- **Data for analysis**:
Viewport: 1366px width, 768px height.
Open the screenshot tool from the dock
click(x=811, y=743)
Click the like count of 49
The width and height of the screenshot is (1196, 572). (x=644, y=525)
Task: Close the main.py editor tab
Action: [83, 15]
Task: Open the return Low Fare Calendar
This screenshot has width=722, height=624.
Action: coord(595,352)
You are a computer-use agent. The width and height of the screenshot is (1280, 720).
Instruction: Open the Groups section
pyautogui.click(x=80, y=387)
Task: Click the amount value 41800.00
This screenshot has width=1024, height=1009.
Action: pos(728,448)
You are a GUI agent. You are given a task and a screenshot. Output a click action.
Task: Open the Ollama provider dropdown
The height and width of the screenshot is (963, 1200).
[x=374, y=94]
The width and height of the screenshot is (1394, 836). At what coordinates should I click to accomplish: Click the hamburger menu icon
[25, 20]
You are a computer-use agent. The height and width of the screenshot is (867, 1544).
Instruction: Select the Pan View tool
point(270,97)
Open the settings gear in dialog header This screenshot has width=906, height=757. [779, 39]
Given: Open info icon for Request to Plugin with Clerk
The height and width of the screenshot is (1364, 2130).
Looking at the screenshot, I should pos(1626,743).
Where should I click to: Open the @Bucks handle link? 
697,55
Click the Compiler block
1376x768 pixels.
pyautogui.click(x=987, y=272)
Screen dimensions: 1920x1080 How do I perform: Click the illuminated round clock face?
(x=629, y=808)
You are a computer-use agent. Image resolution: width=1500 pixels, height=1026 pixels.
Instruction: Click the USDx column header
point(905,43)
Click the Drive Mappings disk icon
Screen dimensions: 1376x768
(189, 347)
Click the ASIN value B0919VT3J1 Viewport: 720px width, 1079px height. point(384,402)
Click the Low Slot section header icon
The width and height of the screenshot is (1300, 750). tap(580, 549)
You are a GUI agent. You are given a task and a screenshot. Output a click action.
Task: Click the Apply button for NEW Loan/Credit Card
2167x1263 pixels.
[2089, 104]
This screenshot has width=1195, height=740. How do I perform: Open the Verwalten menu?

- **Work to be completed**:
Each entry above should be repeated exactly, with no line left out.

- **Reply to the exercise**:
Viewport: 1366px width, 768px height.
Open the screenshot tool from the dock
click(x=811, y=743)
Click the like count of 49
The width and height of the screenshot is (1196, 572). (x=644, y=525)
Task: Close the main.py editor tab
Action: [83, 15]
Task: Open the return Low Fare Calendar
This screenshot has width=722, height=624.
Action: coord(595,352)
You are a computer-use agent. The width and height of the screenshot is (1280, 720).
Instruction: Open the Groups section
pyautogui.click(x=80, y=387)
Task: Click the amount value 41800.00
This screenshot has width=1024, height=1009.
Action: pos(728,448)
You are a GUI agent. You are given a task and a screenshot. Output a click action.
Task: Open the Ollama provider dropdown
The height and width of the screenshot is (963, 1200).
[x=374, y=94]
The width and height of the screenshot is (1394, 836). At what coordinates should I click to accomplish: Click the hamburger menu icon
[25, 20]
You are a computer-use agent. The height and width of the screenshot is (867, 1544).
Instruction: Select the Pan View tool
point(270,97)
Open the settings gear in dialog header This screenshot has width=906, height=757. [779, 39]
Given: Open info icon for Request to Plugin with Clerk
The height and width of the screenshot is (1364, 2130).
Looking at the screenshot, I should pos(1626,743).
Where should I click to: Open the @Bucks handle link? 
697,55
Click the Compiler block
1376x768 pixels.
pyautogui.click(x=987, y=272)
Screen dimensions: 1920x1080 How do I perform: Click the illuminated round clock face?
(x=629, y=808)
You are a computer-use agent. Image resolution: width=1500 pixels, height=1026 pixels.
Instruction: Click the USDx column header
point(905,43)
Click the Drive Mappings disk icon
Screen dimensions: 1376x768
(189, 347)
Click the ASIN value B0919VT3J1 Viewport: 720px width, 1079px height. point(384,402)
Click the Low Slot section header icon
The width and height of the screenshot is (1300, 750). tap(580, 549)
You are a GUI agent. You are given a task and a screenshot. Output a click action.
Task: Click the Apply button for NEW Loan/Credit Card
2167x1263 pixels.
[2089, 104]
This screenshot has width=1195, height=740. How do I perform: Open the Verwalten menu?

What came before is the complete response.